# [PROBLEMS TO WORK ON]
A: Shorten the paragraph in the text on county commissions that begins "In parts of the United States," and keep its main facts.
B: Continue the text on county commissions, starting after its final sentence.

# [TEXT]
(begin)

A county commission (or a board of county commissioners) is a group of elected officials (county commissioners) collectively charged with administering the county government in some states of the United States; such commissions usually comprise three to five members. In some counties within Georgia, however, a sole commissioner holds the authority of the commission.

In parts of the United States, alternative terms such as County Board of Supervisors or County Council may be used in lieu of, but generally synonymous to, a County Commission.  However, in some jurisdictions there may be distinct differences between a County Commission and other similarly titled bodies.  For example, a County Council may differ from a County Commission by containing more members or by having a Council-Manager form of government.  In Indiana, every county, except Marion, which is consolidated with Indianapolis, has both a County Commission and a County Council, with the County Commission having administrative authority and the County Council being responsible for fiscal matters. 

Each commission acts as the executive of the local government, levying local taxes, administering county governmental services such as correctional institutions, courts, public health oversight, property registration, building code enforcement, and public works (e.g. road maintenance). The system has been supplanted in large part, as disparate sparsely-settled regions become urbanized and establish tighter local governmental control, usually in municipalities, though in many of the more rural states, the county commission retains more control, and even in some urbanized areas, may be responsible for significant government services.

(end)

# [GIVEN INFORMATION]

(begin)

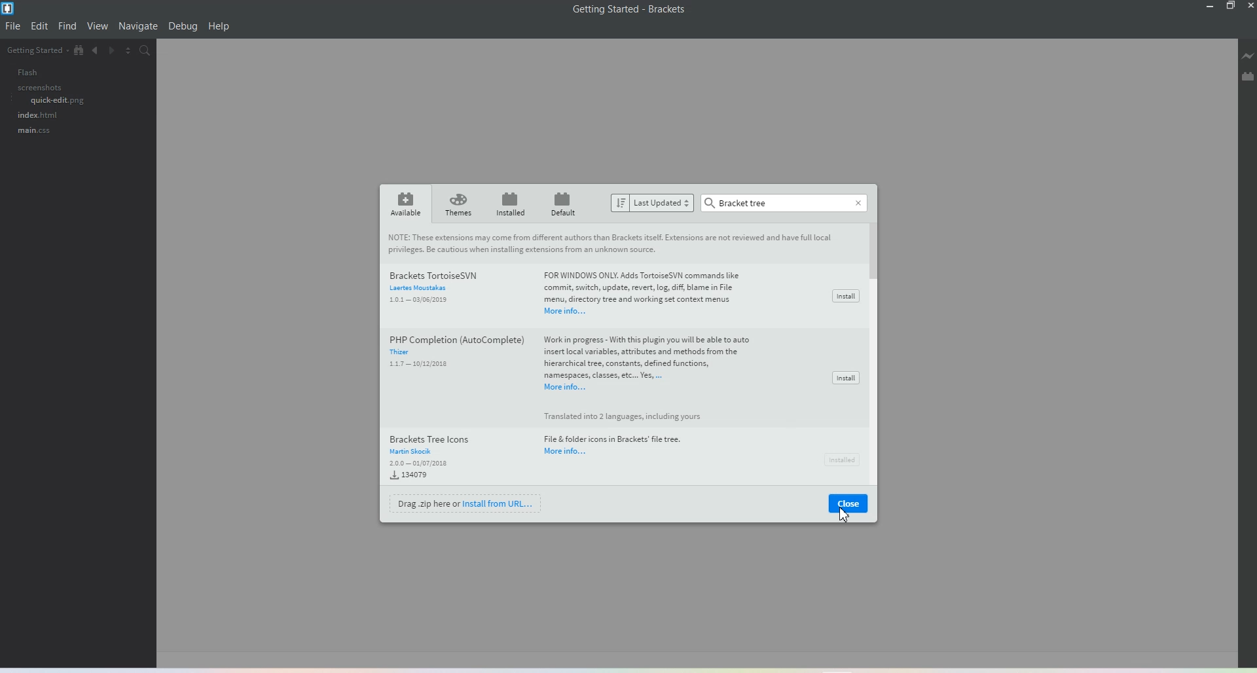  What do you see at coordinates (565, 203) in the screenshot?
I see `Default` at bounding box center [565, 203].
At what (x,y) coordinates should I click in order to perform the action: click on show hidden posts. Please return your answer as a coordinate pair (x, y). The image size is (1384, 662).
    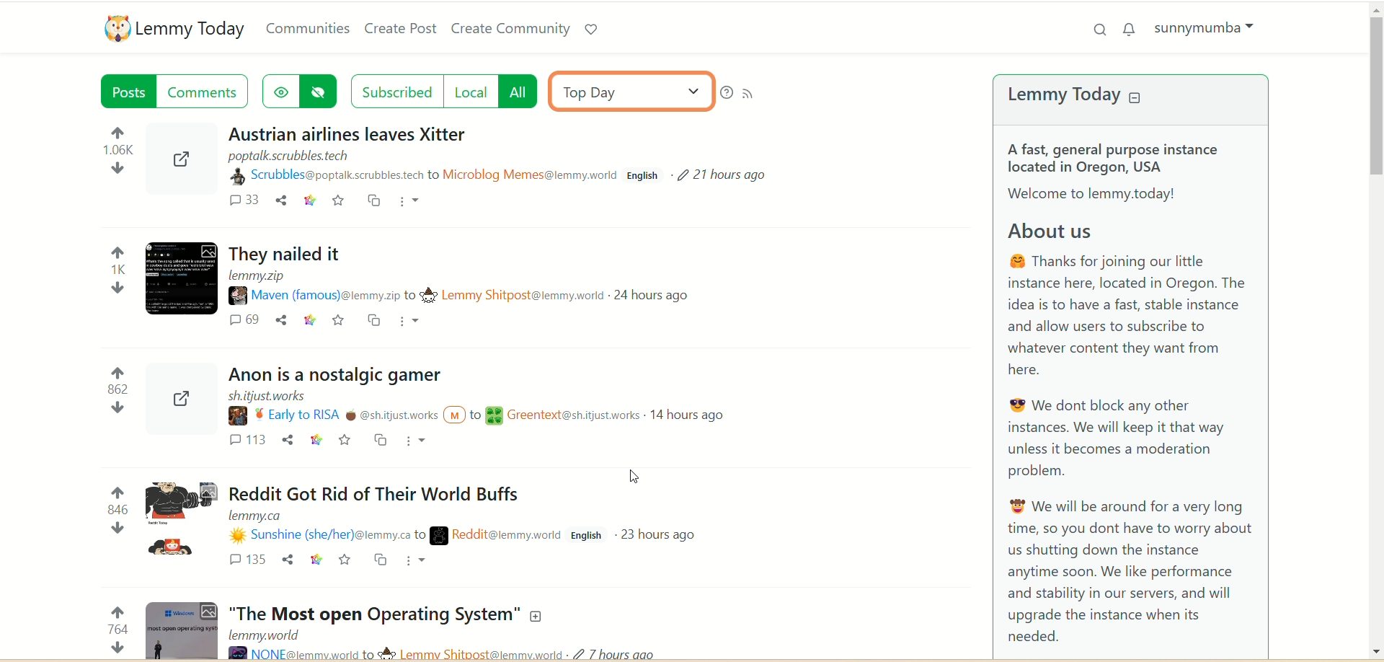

(end)

# [RESPONSES]
A: Some parts of the United States use names like County Board of Supervisors or County Council for what is generally the same body as a County Commission. In some jurisdictions, though, these bodies differ. A County Council, for example, may have more members or use a Council-Manager form of government. In Indiana, every county except Marion, which is consolidated with Indianapolis, has both a County Commission, which handles administration, and a County Council, which handles fiscal matters.

B:
Various counties nationwide have explored expanding from three members to five.

History
William Penn, colonial founder of Pennsylvania is credited with originating the system of County Commissioners in the United States.

On February 28, 1681, Charles II granted a charter for a proprietary colony to William Penn to repay a debt of £16,000 (around £2,100,000 in 2008 currency, adjusting for retail inflation) owed to William's father, Admiral William Penn. This was one of the largest land grants made in history, to one individual. The colony was to be called Pennsylvania. Penn established a government with two innovations that were much copied in the New World: the county commission, and freedom of religious conviction.

New Jersey previously referred to county commissioners as freeholders, but its practice ended in 2021.

By state 

Board of County Commissioners (New Jersey; formerly known as the Board of chosen freeholders)
Board of County Commissioners (Ohio)
Commissioners' Court (Texas and Missouri; identical concept known in Arkansas as "Quorum Court")
Fiscal Court (Kentucky)
Police Jury (Louisiana)
Sole commissioner (some counties in Georgia)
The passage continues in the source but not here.